··· DATA UNDER STUDY ···

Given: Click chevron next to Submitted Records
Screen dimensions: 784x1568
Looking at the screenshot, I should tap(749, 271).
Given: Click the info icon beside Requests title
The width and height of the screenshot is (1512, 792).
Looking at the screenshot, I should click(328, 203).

···
··· DATA UNDER STUDY ···

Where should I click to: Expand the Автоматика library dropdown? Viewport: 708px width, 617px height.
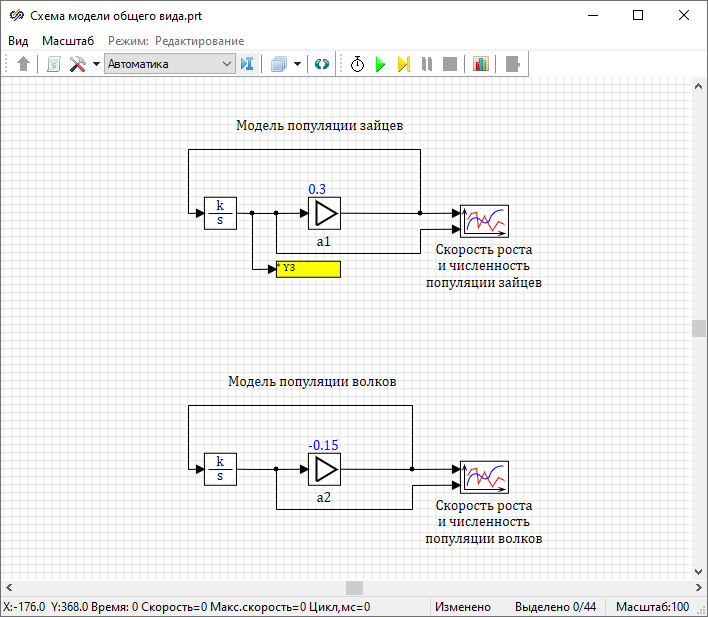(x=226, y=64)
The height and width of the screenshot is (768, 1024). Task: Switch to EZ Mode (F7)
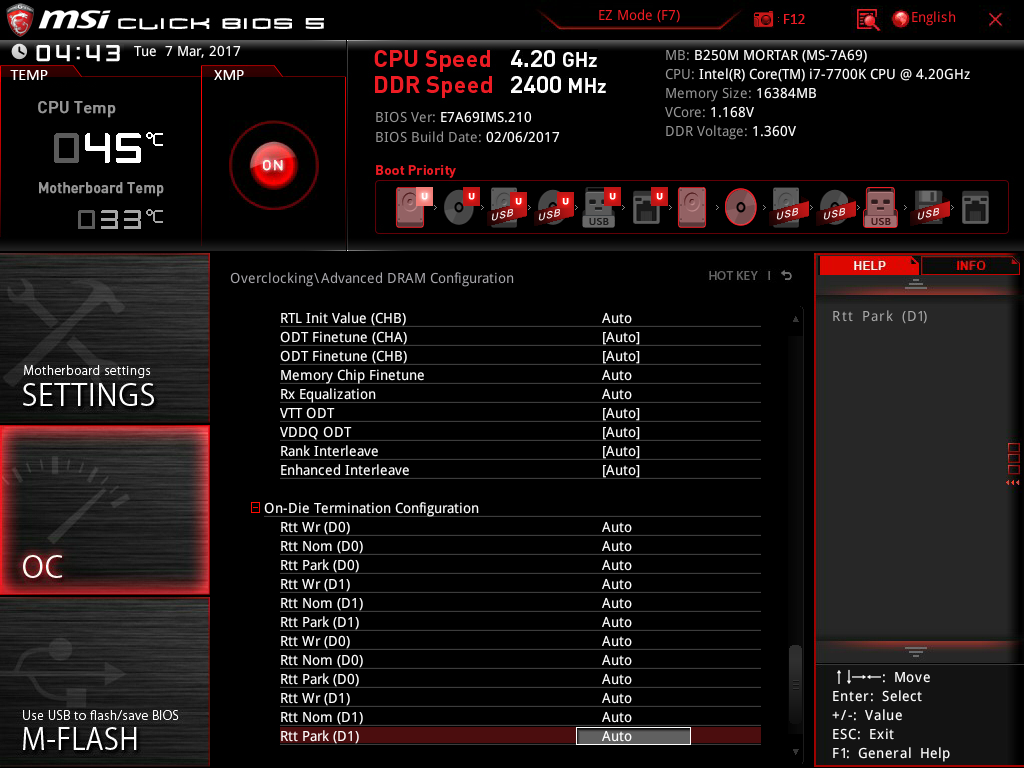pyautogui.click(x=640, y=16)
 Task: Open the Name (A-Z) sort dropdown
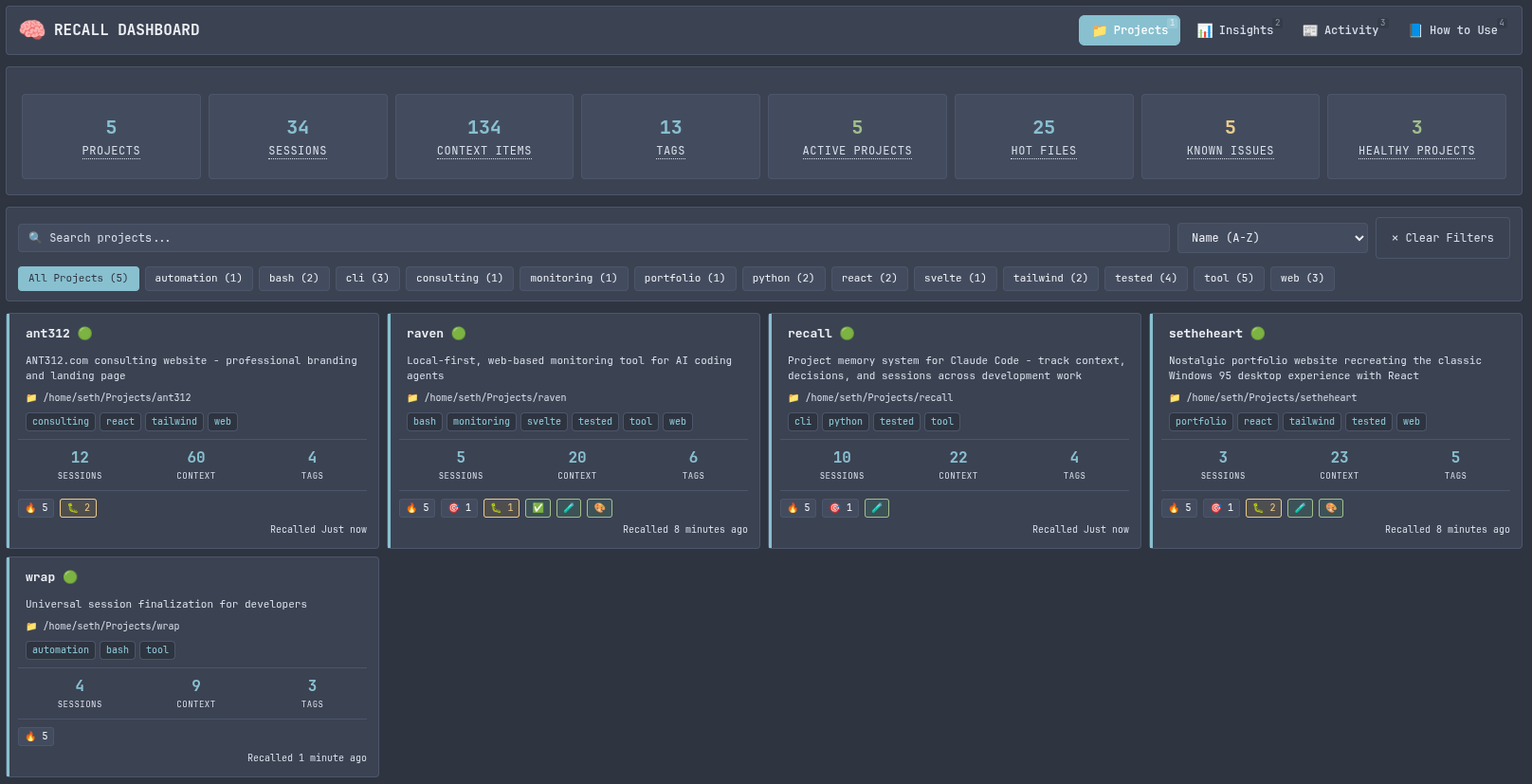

···
··· DATA UNDER STUDY ···

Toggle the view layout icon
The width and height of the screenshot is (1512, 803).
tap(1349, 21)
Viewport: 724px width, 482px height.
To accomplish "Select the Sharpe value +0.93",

···

*ASSIGNMENT:* Working from the data above, extract solely the lines from the one containing "Viewport: 724px width, 482px height." through the one containing "the Sharpe value", exactly as they appear, both included.

*ANSWER SECTION:*
Viewport: 724px width, 482px height.
To accomplish "Select the Sharpe value +0.93",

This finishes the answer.